### Material for this exercise
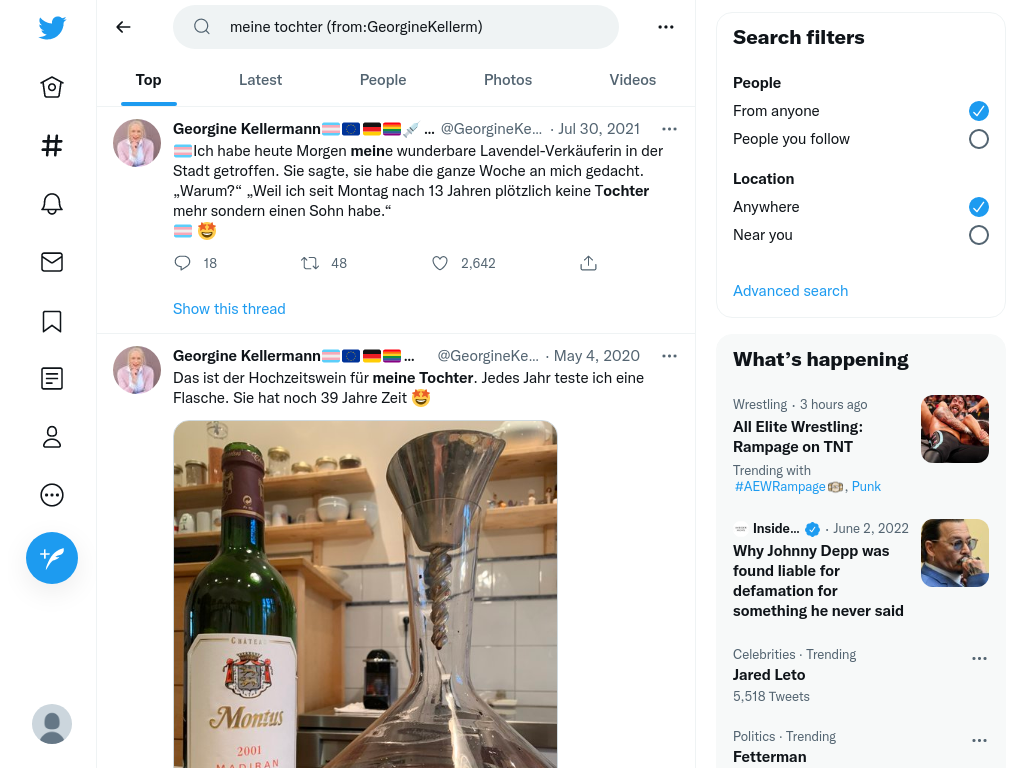1024x768 pixels.
Task: Select the 'From anyone' radio option
Action: [979, 111]
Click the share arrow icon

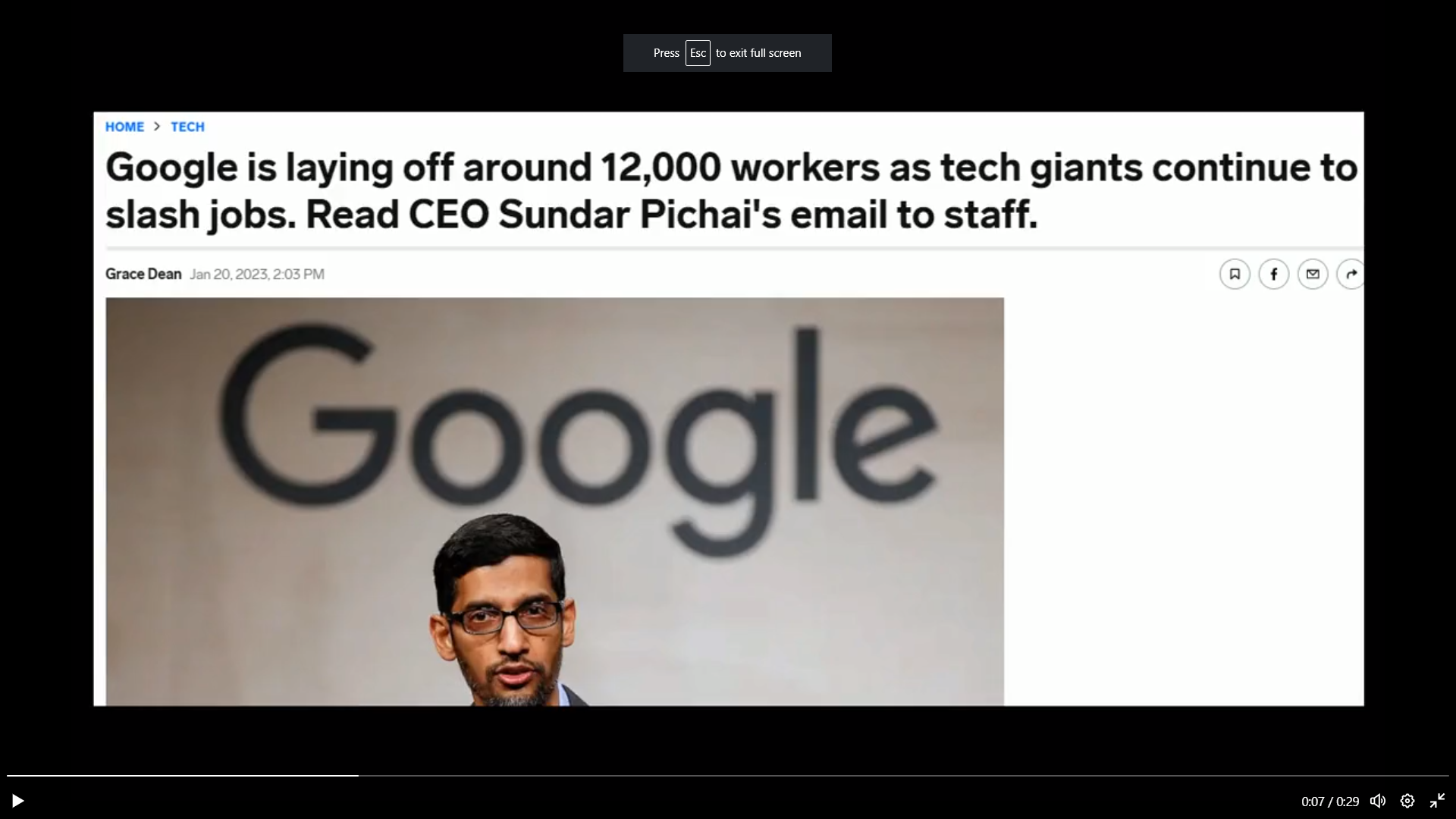click(1351, 274)
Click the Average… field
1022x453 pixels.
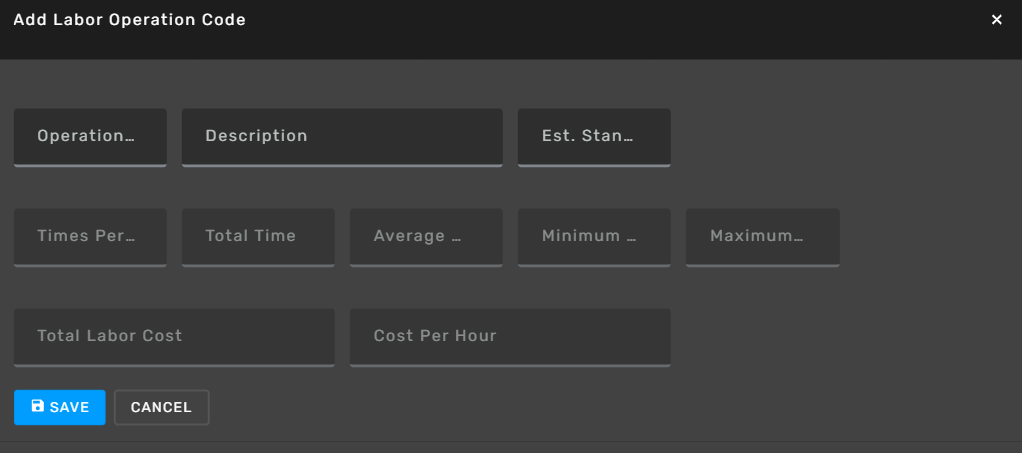coord(426,237)
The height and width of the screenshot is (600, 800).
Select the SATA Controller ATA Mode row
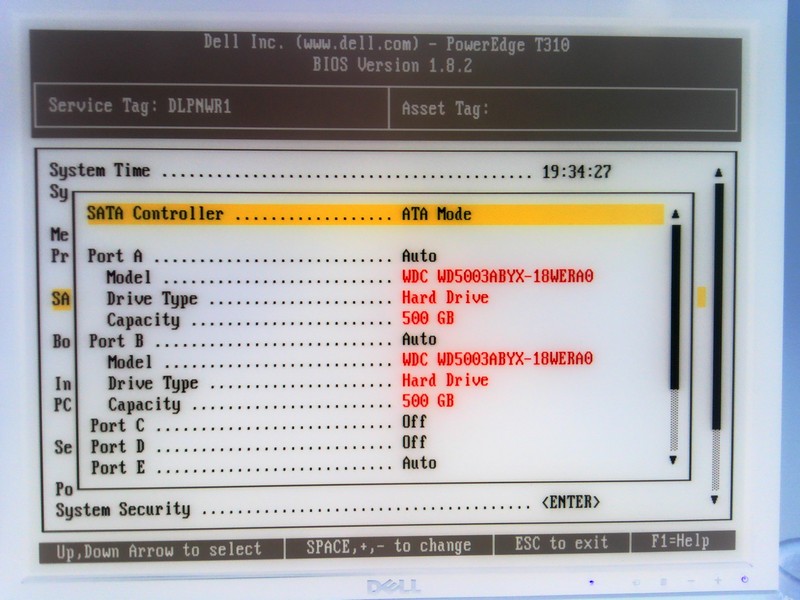coord(375,214)
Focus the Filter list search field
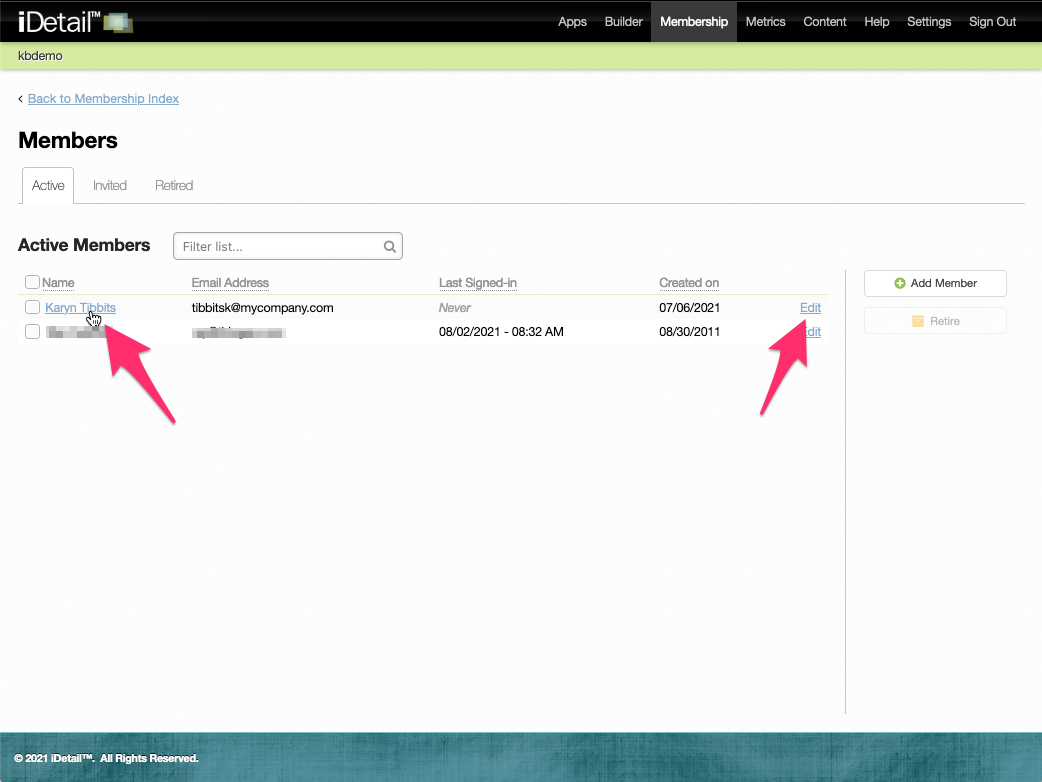Viewport: 1042px width, 782px height. pos(280,246)
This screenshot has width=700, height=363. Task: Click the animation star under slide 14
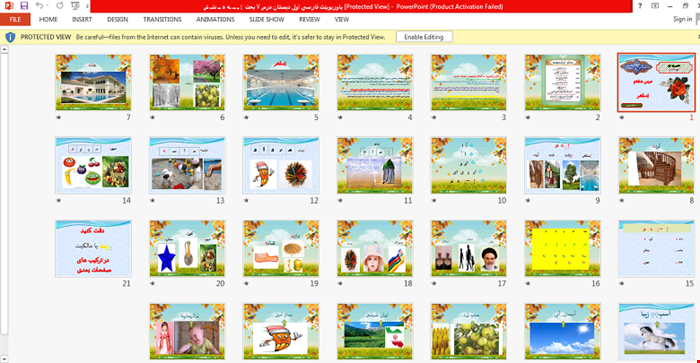point(58,200)
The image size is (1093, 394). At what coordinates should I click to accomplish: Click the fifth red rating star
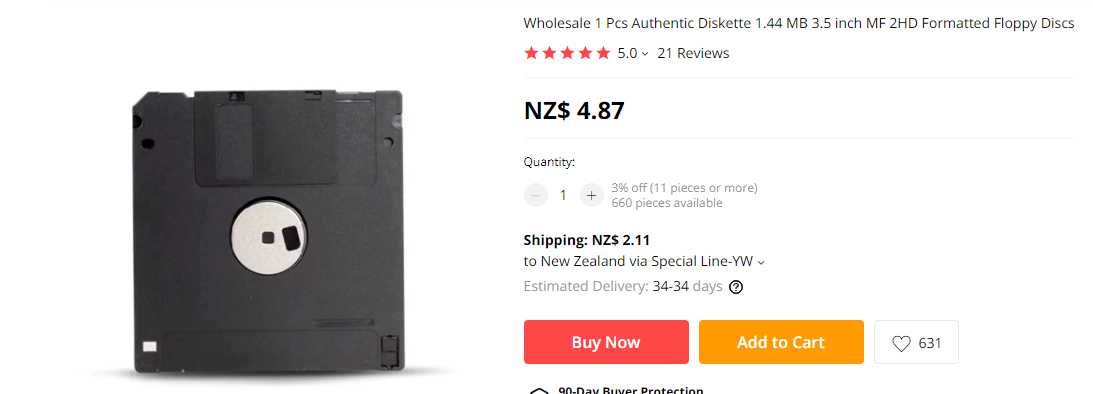(x=603, y=53)
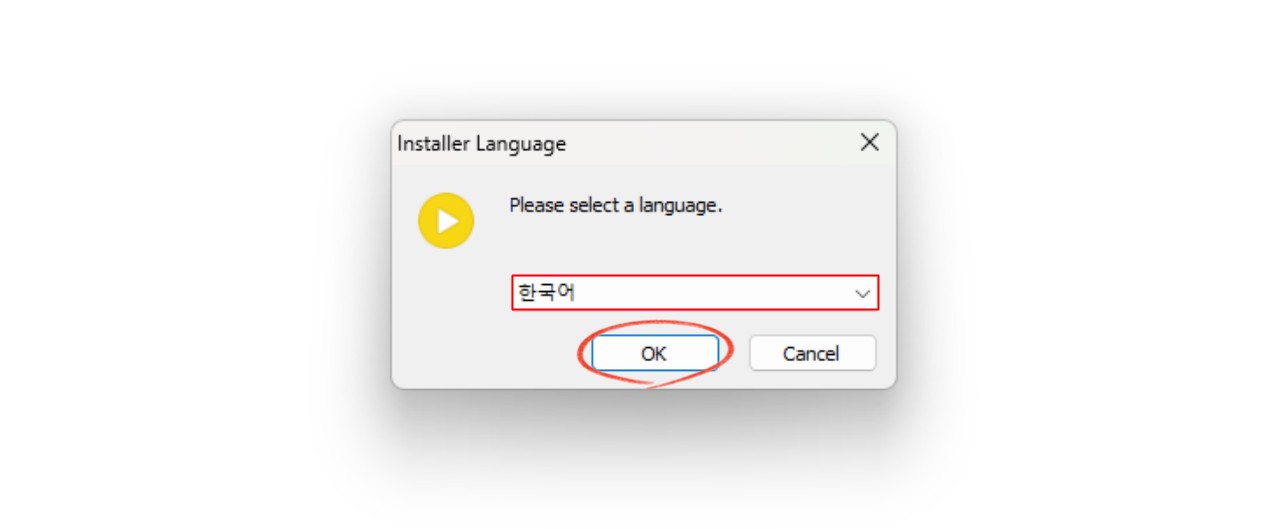
Task: Close the Installer Language dialog
Action: (x=869, y=143)
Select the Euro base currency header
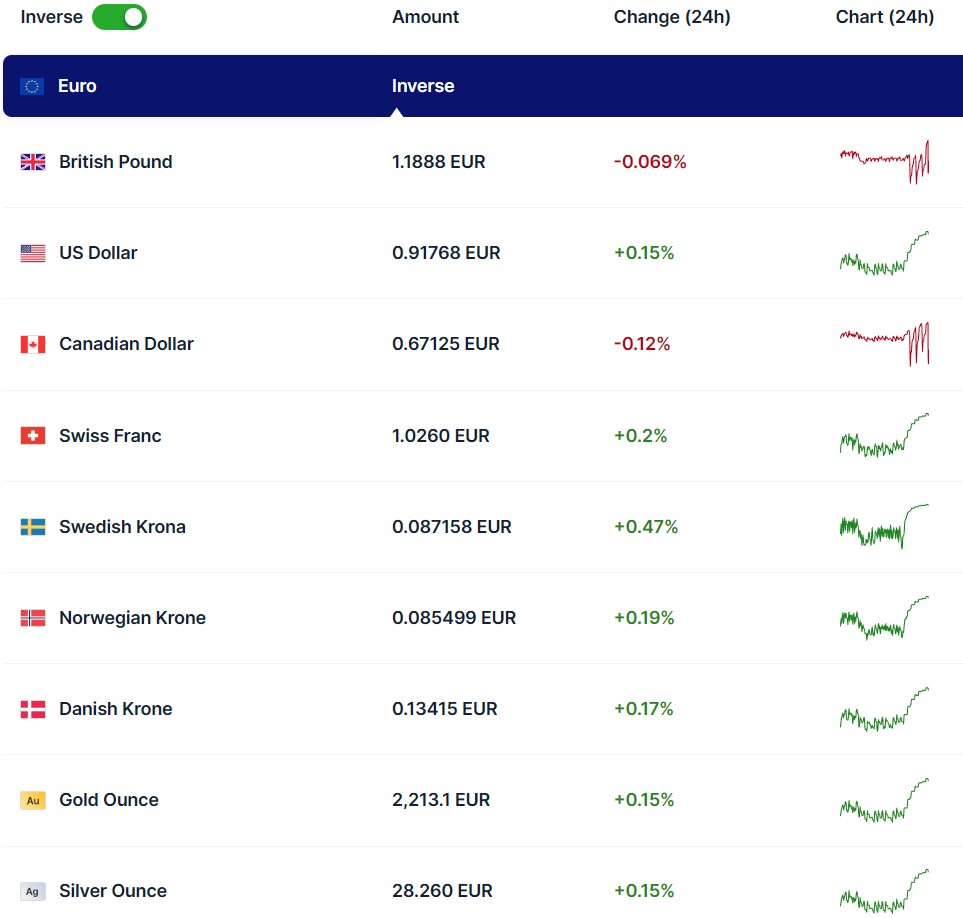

### Your task
The required output is the lines from the one containing "1022x453 pixels." through the end of the records above, reproduced exactly, with no pictures.

### Exercise response
1022x453 pixels.
coord(426,237)
The height and width of the screenshot is (600, 800).
Select the SATA Controller ATA Mode row
coord(375,214)
Focus the Filter list search field
Viewport: 1042px width, 782px height. pos(280,246)
This screenshot has width=700, height=363. Task: Click the animation star under slide 14
point(58,200)
The image size is (1093, 394). At what coordinates should I click to accomplish: Click the fifth red rating star
(x=603, y=53)
Task: Close the Installer Language dialog
Action: (x=869, y=143)
Select the Euro base currency header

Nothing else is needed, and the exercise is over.